*Testo di partenza*:
Dalla serie ad esempio non è sempre chiaro quante siano le sessioni necessarie prima che la sostanza psichedelica abbia un effetto, né qual è la percentuale di soggetti che hanno avuto miglioramenti visibili dopo aver partecipato alle sperimentazioni cliniche (che restano comunque sperimentazioni ed ancora non hanno portato a risultati conclamati e soprattutto pienamente condivisi all’interno della comunità scientifica).
In tutta la serie c’è un solo alert sui potenziali pericoli della terapia psichedelica. A questo tipo di terapia si possono sottoporre soltanto pazienti che hanno superato una serie di test ed assessment sul proprio funzionamento mentale e sulla propria struttura di personalità. Persone che, anche in forma latente, manifestano sintomi di destrutturazione, potrebbero vivere delle vere e proprie crisi psicotiche, generate dall’assunzione di sostanze psichedeliche.
Un altro limite del prodotto di Pollan è che propone un rapporto quasi lineare tra il tipo di sostanza assunta e la cura di specifici disturbi psichiatrici o disagi esistenziali. Se l’LSD sembra agire in forma più ampia, andando a “coprire” diversi disturbi, la psilocibina sembra essere particolarmente adatta nell’intervento con malati terminali, per agire sulla loro angoscia di morte, o con pazienti ossessivo-compulsivi; l’mdma, invece, sembra essere specifica per il disturbo post-traumatico da stress e l’elaborazione di esperienze traumatiche più in generale. Caso a parte lo spazio dedicato alla mescalina: l’episodio - l’ultimo della serie - racconta più il rapporto fra la pianta del peyote e le popolazioni indigene del Messico e del sud degli Stati Uniti, che l’associazione con disturbi specifici.

*Materiale presentato*:

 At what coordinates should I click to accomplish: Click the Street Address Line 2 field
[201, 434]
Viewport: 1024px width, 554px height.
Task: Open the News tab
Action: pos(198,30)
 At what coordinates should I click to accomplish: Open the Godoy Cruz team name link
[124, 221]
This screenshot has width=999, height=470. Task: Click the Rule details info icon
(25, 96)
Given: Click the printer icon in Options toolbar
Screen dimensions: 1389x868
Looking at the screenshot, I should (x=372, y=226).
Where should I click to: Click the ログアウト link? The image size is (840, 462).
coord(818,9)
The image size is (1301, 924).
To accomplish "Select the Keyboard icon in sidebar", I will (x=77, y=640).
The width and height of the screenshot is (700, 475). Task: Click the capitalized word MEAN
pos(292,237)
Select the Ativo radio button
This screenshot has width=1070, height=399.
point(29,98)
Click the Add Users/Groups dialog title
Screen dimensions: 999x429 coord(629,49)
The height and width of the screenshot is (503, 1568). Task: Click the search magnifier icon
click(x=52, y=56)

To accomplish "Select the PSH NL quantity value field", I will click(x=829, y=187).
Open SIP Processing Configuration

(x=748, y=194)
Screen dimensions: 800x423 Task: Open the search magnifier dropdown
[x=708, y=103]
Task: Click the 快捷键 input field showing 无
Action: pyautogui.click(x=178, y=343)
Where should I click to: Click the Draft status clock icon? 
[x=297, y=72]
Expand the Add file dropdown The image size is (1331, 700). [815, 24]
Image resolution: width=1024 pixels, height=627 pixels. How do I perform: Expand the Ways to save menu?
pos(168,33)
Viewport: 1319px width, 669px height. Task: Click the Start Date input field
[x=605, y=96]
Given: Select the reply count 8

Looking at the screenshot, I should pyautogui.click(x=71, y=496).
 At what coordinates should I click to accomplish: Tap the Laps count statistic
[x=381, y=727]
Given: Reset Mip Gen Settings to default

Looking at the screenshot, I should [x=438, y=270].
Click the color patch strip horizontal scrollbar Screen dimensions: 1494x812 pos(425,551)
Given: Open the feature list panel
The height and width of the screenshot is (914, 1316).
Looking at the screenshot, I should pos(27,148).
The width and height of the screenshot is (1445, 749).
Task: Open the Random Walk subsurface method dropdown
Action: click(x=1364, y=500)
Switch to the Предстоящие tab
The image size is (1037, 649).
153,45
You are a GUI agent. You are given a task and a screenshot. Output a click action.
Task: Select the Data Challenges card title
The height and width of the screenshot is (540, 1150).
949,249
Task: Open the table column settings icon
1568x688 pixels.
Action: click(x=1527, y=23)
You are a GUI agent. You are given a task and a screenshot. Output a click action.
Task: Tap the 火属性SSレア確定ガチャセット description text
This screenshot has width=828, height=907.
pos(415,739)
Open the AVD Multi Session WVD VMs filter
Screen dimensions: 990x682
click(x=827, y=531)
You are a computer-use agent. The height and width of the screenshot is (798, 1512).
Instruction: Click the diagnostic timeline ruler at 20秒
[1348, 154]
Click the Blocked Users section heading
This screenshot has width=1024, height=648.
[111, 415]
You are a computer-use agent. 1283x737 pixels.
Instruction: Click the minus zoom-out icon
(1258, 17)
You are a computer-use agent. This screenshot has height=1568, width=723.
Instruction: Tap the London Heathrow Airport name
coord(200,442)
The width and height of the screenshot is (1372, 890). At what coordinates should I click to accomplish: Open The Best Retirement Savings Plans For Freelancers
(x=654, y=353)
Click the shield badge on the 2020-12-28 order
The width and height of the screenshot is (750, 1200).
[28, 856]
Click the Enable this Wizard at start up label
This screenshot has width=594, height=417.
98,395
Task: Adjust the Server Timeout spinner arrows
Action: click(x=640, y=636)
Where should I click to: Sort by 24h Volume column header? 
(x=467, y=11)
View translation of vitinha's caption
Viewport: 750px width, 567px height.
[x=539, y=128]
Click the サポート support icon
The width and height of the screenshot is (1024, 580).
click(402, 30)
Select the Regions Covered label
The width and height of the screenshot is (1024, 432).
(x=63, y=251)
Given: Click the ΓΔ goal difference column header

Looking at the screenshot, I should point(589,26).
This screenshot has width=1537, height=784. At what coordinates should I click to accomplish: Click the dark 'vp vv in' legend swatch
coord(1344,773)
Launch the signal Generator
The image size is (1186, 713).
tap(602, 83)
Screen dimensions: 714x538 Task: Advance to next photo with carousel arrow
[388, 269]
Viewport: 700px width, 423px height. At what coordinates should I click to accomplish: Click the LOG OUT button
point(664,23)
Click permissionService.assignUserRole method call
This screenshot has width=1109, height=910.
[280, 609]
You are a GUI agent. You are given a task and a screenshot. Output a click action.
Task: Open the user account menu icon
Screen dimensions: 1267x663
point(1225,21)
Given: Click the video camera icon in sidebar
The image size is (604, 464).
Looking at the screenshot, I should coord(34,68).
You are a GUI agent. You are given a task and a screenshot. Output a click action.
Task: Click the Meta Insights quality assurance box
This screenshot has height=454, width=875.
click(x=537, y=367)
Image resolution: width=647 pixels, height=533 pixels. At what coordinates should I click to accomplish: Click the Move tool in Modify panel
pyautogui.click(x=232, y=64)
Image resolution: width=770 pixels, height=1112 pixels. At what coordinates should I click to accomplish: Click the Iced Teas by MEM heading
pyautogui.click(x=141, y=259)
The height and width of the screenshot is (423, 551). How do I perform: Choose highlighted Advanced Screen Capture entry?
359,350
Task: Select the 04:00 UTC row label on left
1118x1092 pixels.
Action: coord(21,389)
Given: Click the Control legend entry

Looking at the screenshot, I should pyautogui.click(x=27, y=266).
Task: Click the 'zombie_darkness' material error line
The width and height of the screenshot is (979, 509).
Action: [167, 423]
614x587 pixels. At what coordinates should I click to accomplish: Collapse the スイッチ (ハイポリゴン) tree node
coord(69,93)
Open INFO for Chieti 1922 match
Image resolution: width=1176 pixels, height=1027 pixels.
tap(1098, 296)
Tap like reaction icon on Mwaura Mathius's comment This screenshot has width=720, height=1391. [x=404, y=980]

*Gruppo di consegne*:
[1] Secondo il testo sulla terapia psichedelica, per quale disturbo sembra essere specifica l'mdma?
[2] Estrai senza modifiche dal testo sulla terapia psichedelica la parte che inizia con le parole contenenti "Un altro limite" e termina con "con disturbi specifici.".
[3] Traduci in inglese questa frase del testo sulla terapia psichedelica: "In tutta la serie c’è un solo alert sui potenziali pericoli della terapia psichedelica."

*Risposte*:
[1] Per il disturbo post-traumatico da stress e, più in generale, per l'elaborazione di esperienze traumatiche.

[2]
Un altro limite del prodotto di Pollan è che propone un rapporto quasi lineare tra il tipo di sostanza assunta e la cura di specifici disturbi psichiatrici o disagi esistenziali. Se l’LSD sembra agire in forma più ampia, andando a “coprire” diversi disturbi, la psilocibina sembra essere particolarmente adatta nell’intervento con malati terminali, per agire sulla loro angoscia di morte, o con pazienti ossessivo-compulsivi; l’mdma, invece, sembra essere specifica per il disturbo post-traumatico da stress e l’elaborazione di esperienze traumatiche più in generale. Caso a parte lo spazio dedicato alla mescalina: l’episodio - l’ultimo della serie - racconta più il rapporto fra la pianta del peyote e le popolazioni indigene del Messico e del sud degli Stati Uniti, che l’associazione con disturbi specifici.

[3] In the entire series there is only one warning about the potential dangers of psychedelic therapy.